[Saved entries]
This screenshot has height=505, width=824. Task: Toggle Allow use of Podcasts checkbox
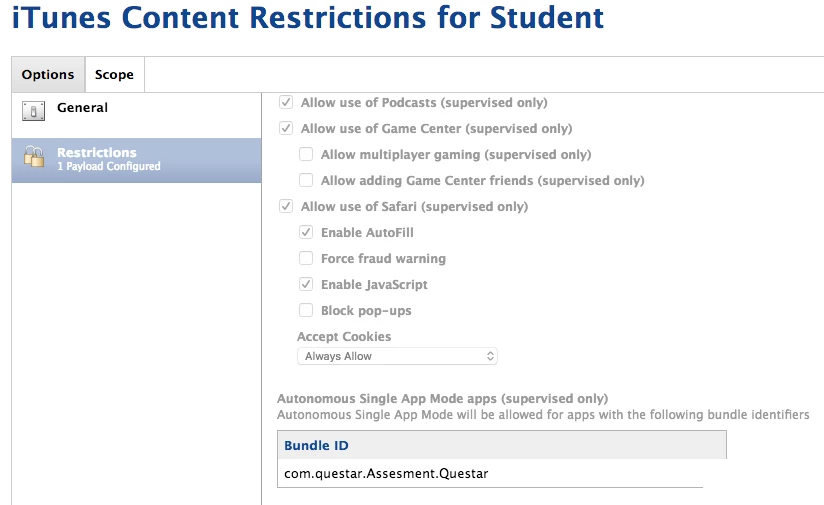[x=286, y=102]
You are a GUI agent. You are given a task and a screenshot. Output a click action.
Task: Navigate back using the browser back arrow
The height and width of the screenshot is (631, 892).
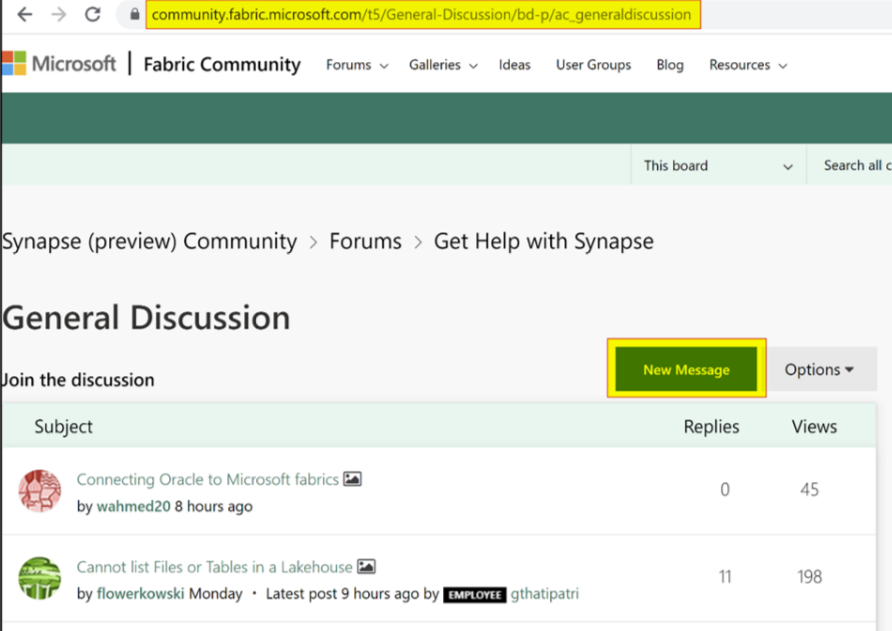(24, 15)
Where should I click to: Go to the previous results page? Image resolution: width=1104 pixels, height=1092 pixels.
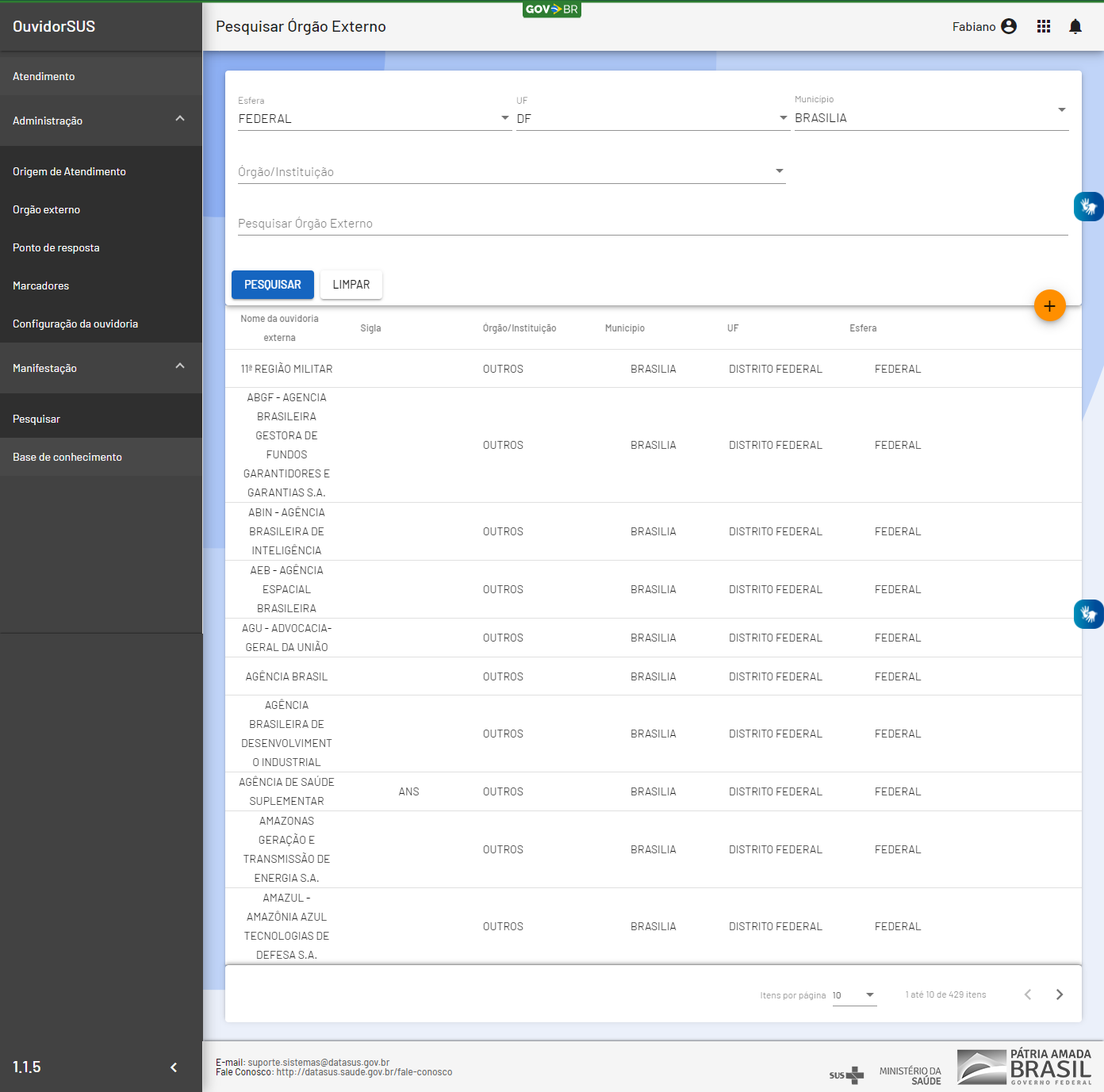coord(1028,994)
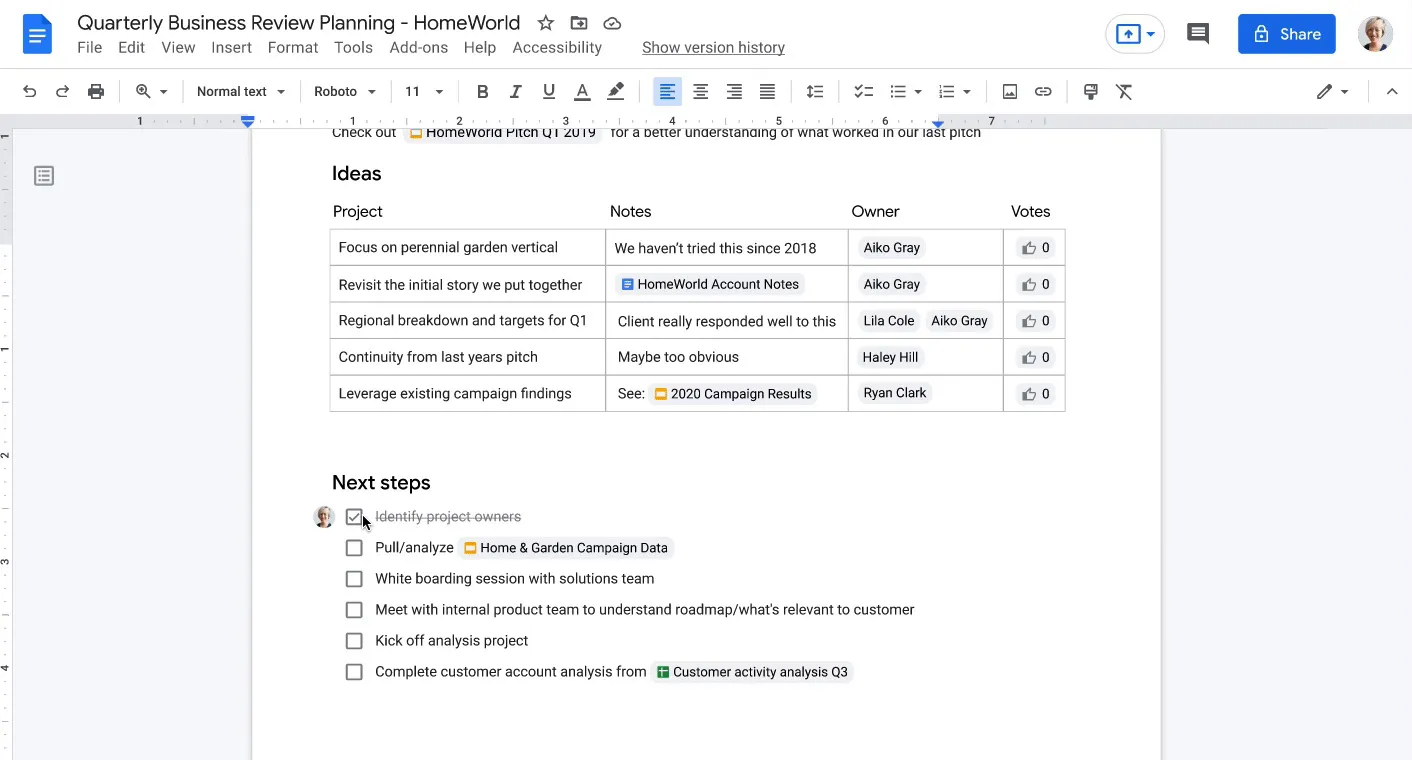Click the Clear formatting icon
Image resolution: width=1412 pixels, height=760 pixels.
tap(1124, 92)
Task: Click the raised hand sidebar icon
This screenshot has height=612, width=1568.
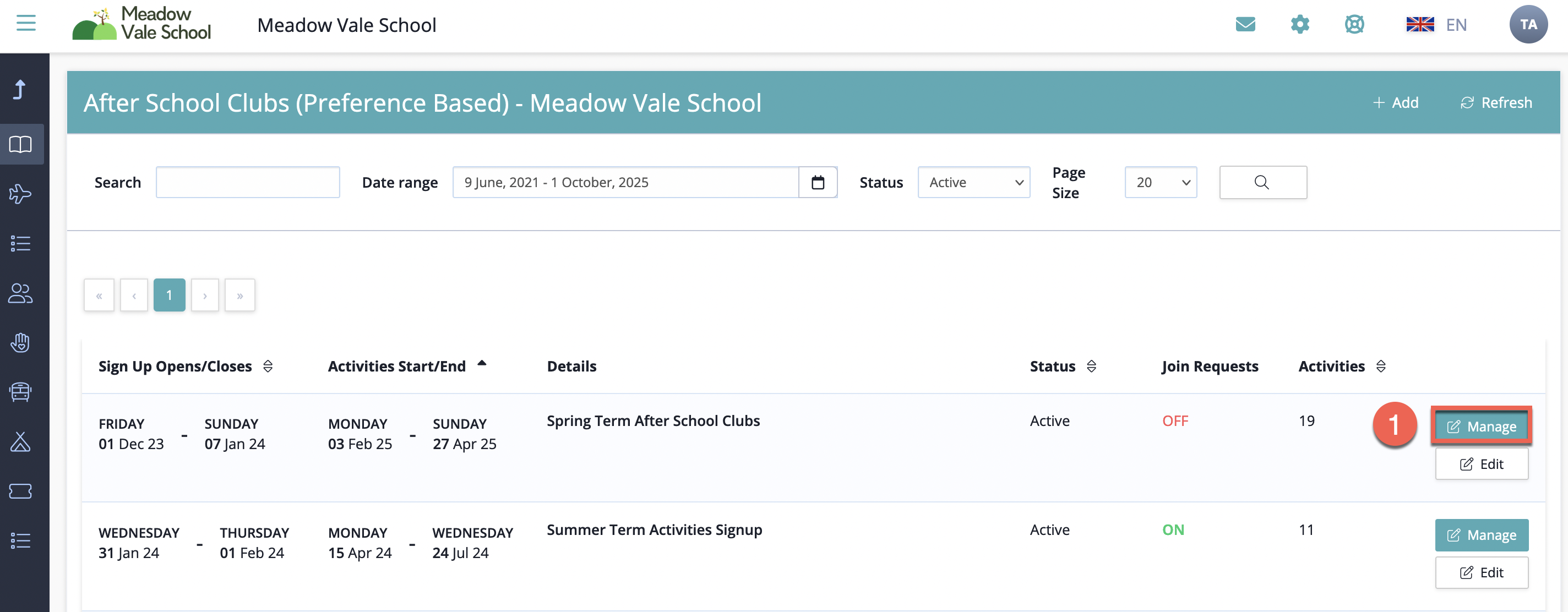Action: (21, 342)
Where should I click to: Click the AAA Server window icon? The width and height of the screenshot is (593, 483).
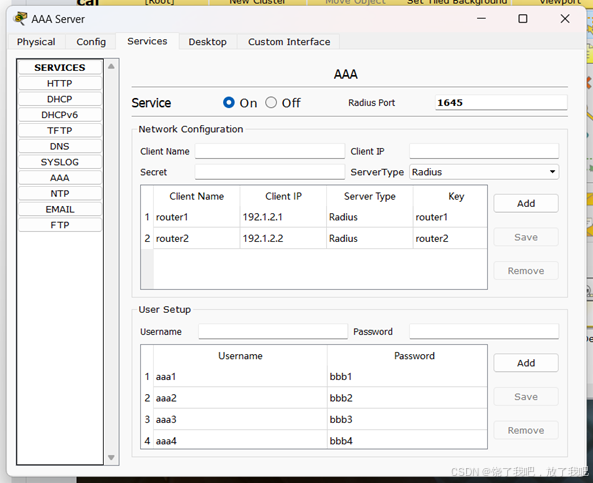click(x=20, y=18)
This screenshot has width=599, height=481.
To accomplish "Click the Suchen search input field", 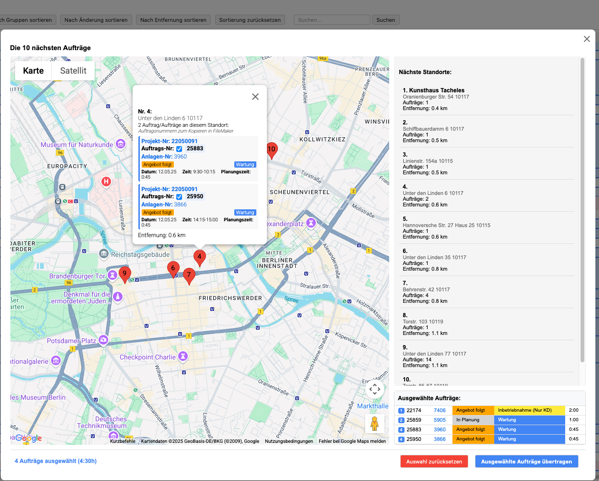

§ **Your instructions**: Return nothing except the lines from the one containing "Where should I click to: Click" through the final line of the data, copied exactly. Leave out all pictures.

§ **Exercise output**:
Where should I click to: Click the AAA Server window icon? The width and height of the screenshot is (593, 483).
click(x=20, y=18)
This screenshot has width=599, height=481.
To accomplish "Click the Suchen search input field", 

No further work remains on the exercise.